ADL status is one of the most widely used descriptors of a person's functional independence across rehabilitation, geriatrics, and occupational therapy, and changes in ADL performance often mark meaningful shifts in health. This entry explains the concept and its measurement as reference material; it is not a protocol for evaluating or managing any individual's self-care.

Epidemiology

Dependence in basic ADLs becomes more common with advancing age and with conditions such as stroke, dementia, and frailty, which is why ADL indices were developed largely in geriatric and rehabilitation populations.

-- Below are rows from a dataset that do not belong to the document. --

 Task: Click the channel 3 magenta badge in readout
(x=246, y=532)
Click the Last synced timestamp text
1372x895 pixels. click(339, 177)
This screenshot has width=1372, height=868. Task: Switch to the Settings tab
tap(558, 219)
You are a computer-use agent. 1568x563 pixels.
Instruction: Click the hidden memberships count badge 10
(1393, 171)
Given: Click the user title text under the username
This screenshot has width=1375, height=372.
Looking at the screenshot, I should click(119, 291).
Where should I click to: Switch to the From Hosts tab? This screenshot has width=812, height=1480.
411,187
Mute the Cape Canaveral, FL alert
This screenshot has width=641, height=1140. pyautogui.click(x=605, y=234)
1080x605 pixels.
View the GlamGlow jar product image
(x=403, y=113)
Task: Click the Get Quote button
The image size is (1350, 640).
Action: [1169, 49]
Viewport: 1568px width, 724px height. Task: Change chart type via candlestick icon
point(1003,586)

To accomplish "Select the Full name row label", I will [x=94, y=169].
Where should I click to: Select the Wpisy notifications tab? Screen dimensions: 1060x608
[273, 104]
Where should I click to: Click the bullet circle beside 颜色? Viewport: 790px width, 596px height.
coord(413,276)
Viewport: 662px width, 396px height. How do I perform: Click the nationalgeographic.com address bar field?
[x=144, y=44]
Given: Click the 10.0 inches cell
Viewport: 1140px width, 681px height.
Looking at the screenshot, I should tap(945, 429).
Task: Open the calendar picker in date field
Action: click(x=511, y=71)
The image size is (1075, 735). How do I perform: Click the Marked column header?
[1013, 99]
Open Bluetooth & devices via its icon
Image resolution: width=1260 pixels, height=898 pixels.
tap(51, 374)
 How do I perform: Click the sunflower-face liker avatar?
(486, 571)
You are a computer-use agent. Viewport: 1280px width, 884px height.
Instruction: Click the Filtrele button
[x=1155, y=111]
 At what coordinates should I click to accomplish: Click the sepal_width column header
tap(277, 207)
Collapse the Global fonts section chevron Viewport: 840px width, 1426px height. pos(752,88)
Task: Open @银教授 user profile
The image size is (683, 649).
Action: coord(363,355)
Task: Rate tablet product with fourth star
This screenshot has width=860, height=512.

The Katz Index emerged from studies of illness in older adults, where ordered loss of self-care functions was observed.

Evidence & guidelines

The Katz Index (1963) and the Barthel Index (1965) are the foundational standardized ADL measures and remain reference instruments in research and rehabilitation. The American Occupational Therapy Association's Practice Framework lists ADLs as a core domain of occupation.

History

Systematic measurement of basic self-care arose in mid-twentieth-century geriatrics and rehabilitation. Katz and colleagues introduced the Index of ADL in 1963 after observing that older adults tended to lose and recover functions in a consistent sequence, and Mahoney and Barthel published the Barthel Index in 1965 as a weighted scale of self-care and mobility. These instruments established ADL independence as a standard outcome and descriptor in the health sciences.

Key figures

  • Sidney Katz
  • Florence Mahoney
  • Dorothea Barthel

Related topics

Seminal works

  • katz-1963
  • mahoney-barthel-1965

Frequently asked questions

What is the difference between ADLs and IADLs?
ADLs are basic self-care tasks like bathing, dressing, and feeding, while instrumental activities of daily living (IADLs) are the more complex skills needed to live independently in the community, such as managing money, cooking, or using transportation.
Why are ADLs measured with indices like the Katz or Barthel?
These standardized indices turn observed self-care performance into consistent scores, so functional status can be described, compared across people, and tracked over time.